SUPREME COURT OF THE STATE OF NEW YORK Appellate Division, Fourth Judicial Department
May 7, 2010
ERIC CRAGG, AS ADMINISTRATOR OF THE ESTATE OF KAYLA MARGARET ROSE CRAGG, DECEASED, PLAINTIFF-APPELLANT,
ALLSTATE INDEMNITY CORPORATION, DEFENDANT-RESPONDENT, ET AL., DEFENDANTS.
Appeal from a judgment (denominated order) of the Supreme Court, Erie County (Patrick H. NeMoyer, J.), entered October 27, 2008 in a declaratory judgment action. The judgment granted the motion of defendant Allstate Indemnity Corporation for summary judgment.
The opinion of the court was delivered by: Carni, J.
Published by New York State Law Reporting Bureau pursuant to Judiciary Law § 31.
This opinion is uncorrected and subject to revision before publication in the Official Reports.
PRESENT: SCUDDER, P.J., CENTRA, CARNI, AND PINE, JJ.
It is hereby ORDERED that the judgment so appealed from is unanimously affirmed without costs.

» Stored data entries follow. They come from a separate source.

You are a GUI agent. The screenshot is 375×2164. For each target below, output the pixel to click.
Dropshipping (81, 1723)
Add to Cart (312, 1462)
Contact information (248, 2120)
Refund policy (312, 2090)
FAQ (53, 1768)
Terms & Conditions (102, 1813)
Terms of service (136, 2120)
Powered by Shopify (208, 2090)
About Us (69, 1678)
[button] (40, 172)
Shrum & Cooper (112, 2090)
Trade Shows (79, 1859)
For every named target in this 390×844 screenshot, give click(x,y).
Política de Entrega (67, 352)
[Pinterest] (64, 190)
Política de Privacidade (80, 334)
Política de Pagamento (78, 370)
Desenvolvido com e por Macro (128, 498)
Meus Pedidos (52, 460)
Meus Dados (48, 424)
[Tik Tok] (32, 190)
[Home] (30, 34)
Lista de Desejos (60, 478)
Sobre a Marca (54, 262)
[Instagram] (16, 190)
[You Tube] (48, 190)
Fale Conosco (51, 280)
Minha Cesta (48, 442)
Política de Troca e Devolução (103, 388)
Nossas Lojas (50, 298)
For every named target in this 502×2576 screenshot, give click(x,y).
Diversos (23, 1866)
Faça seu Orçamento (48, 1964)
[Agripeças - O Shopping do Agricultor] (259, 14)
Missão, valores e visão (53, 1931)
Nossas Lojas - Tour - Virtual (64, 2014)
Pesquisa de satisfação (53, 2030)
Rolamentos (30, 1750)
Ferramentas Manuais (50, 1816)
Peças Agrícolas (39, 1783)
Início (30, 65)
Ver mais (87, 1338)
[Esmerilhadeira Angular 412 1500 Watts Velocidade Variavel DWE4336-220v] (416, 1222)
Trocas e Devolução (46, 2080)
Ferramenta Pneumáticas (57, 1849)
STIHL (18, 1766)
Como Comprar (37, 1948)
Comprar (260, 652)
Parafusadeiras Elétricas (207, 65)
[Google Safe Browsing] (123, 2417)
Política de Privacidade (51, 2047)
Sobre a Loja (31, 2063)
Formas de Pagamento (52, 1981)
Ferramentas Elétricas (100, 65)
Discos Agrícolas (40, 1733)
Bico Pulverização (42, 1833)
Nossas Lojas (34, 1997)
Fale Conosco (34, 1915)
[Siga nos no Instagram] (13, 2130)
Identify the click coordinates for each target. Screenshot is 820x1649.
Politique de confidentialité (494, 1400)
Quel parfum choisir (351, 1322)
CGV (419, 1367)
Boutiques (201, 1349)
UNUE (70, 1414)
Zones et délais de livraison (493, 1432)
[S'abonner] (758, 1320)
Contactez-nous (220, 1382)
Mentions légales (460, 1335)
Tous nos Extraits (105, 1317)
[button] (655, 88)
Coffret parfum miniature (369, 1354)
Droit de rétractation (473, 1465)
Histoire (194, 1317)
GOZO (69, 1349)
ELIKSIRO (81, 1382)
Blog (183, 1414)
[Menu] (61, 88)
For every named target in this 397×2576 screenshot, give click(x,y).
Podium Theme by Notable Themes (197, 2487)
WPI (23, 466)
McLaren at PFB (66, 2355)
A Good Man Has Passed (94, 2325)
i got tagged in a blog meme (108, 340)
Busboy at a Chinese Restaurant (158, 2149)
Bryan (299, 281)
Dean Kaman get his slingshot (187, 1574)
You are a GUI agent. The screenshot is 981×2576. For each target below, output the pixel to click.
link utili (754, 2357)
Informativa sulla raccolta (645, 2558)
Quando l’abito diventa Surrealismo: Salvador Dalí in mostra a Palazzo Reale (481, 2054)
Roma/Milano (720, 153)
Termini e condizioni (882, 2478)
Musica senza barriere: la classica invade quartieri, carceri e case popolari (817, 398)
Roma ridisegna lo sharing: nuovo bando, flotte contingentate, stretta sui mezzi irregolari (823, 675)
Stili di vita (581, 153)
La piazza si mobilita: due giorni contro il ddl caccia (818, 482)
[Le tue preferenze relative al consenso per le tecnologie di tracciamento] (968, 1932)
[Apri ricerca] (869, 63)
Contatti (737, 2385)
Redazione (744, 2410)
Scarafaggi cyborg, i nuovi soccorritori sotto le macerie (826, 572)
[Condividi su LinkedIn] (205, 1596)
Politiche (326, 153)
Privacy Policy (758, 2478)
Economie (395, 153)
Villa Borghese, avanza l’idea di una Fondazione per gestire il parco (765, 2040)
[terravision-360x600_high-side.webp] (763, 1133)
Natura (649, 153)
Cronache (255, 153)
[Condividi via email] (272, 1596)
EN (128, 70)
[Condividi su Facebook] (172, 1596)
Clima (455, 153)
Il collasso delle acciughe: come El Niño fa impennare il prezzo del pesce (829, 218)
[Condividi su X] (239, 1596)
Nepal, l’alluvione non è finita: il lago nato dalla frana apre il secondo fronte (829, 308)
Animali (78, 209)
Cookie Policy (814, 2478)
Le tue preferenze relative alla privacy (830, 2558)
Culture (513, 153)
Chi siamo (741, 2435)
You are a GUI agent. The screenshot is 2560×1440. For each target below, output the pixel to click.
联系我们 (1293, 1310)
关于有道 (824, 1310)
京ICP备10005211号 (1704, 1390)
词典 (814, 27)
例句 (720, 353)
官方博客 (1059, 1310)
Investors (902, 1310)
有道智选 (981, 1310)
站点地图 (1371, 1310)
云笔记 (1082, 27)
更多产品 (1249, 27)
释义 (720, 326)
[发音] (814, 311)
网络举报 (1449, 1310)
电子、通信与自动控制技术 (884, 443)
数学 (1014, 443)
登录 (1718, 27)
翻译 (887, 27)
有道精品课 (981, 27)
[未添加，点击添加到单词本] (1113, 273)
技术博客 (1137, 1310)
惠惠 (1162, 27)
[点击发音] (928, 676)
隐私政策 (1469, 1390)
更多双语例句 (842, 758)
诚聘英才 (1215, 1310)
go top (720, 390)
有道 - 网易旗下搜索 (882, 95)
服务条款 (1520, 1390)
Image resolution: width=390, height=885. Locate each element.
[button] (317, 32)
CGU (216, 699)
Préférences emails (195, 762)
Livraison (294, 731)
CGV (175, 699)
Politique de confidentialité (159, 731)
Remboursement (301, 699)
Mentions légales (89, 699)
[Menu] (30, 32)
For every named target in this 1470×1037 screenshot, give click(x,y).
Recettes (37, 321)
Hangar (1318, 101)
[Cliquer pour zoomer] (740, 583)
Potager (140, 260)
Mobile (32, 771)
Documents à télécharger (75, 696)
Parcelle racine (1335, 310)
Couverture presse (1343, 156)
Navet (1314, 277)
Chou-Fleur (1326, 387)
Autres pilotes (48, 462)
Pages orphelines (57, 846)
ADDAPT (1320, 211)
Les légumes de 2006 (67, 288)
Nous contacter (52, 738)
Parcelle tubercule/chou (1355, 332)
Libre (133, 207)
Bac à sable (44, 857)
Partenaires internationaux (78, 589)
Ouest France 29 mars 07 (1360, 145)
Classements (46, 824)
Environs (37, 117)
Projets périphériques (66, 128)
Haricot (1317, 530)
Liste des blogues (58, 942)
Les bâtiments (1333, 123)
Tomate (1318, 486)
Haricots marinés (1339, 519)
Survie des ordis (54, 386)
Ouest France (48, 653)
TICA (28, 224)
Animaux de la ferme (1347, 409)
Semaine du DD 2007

This appeal presents the issue, apparently one of first impression in New York, whether an insurer is required to defend or indemnify its insureds for the wrongful death of an insured person, here, plaintiff's decedent. We conclude that the plain language of the policy in question excludes coverage for bodily injury to an insured person when such coverage would enure to the benefit of an insured person. We therefore further conclude that Supreme Court properly granted the motion of defendant Allstate Indemnity Corporation (Allstate) for summary judgment seeking a declaration that it has no duty to defend or indemnify the remaining defendants, the grandparents and mother of plaintiff's decedent (collectively, defendants), in the underlying personal injury and wrongful death action commenced against them by plaintiff.
Plaintiff's decedent sustained fatal injuries when she drowned in a swimming pool located at the residence of her grandparents, where she resided with her mother. Plaintiff, decedent's father, did not reside there. It is undisputed that plaintiff's decedent and defendants were insured under a homeowners' insurance policy issued by Allstate to defendant grandparents. Allstate disclaimed coverage for defendants under the policy pursuant to the provision excluding coverage for "bodily injury to an insured person . . . whenever any benefit of this coverage would accrue directly or indirectly to an insured person."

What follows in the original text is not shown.